Why assess punctuation and grammar?

Let’s start off with the million dollar question: Why is it important to assess punctuation and grammar in the classroom?

The teaching and assessing of literacy and numeracy skills has become an important focal points in learning but does that mean it is worth spending much time assessing the more finely-tuned details of semicolons, conjunctions and clauses?

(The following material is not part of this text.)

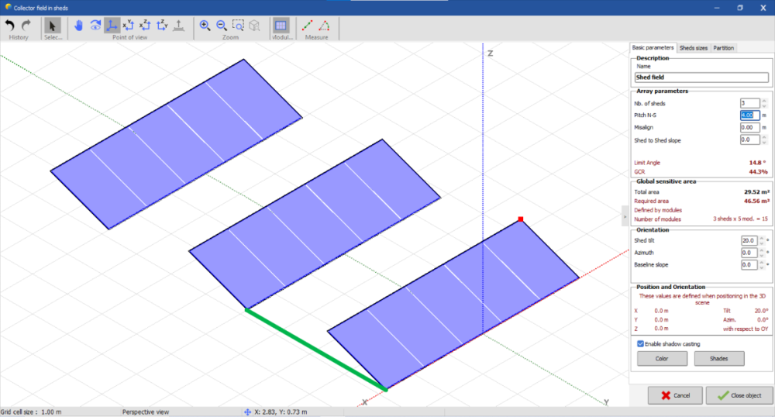Click the Undo arrow in History
The height and width of the screenshot is (417, 775).
point(10,26)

The short (and somewhat obvious) answer is that a student cannot make or convey meaning in any sort of text without a basic comprehension of how grammar and punctuation work. The term “basic” is used subjectively here. Compared to most other languages, English is a daunting medley of rules, exceptions, homonyms, tenses, and complex mechanics. Learning punctuation and grammar is not simple. And unless you are a born grammar geek (there is nothing wrong with that!), it’s not very exciting either. Being able to use the language correctly takes ongoing learning, practice, and patience. Nonetheless, a solid understanding of how punctuation and grammar work is a vital skill that students will use consistently for the rest of their lives. It’s not a stretch to say that being able to use the right words at the right time helps people get farther in their professional and social lives. And when it comes to the classroom, building proficiency in the key competencies, in particular “using language, symbols and tests” is difficult without sound knowledge of punctuation and grammar usage.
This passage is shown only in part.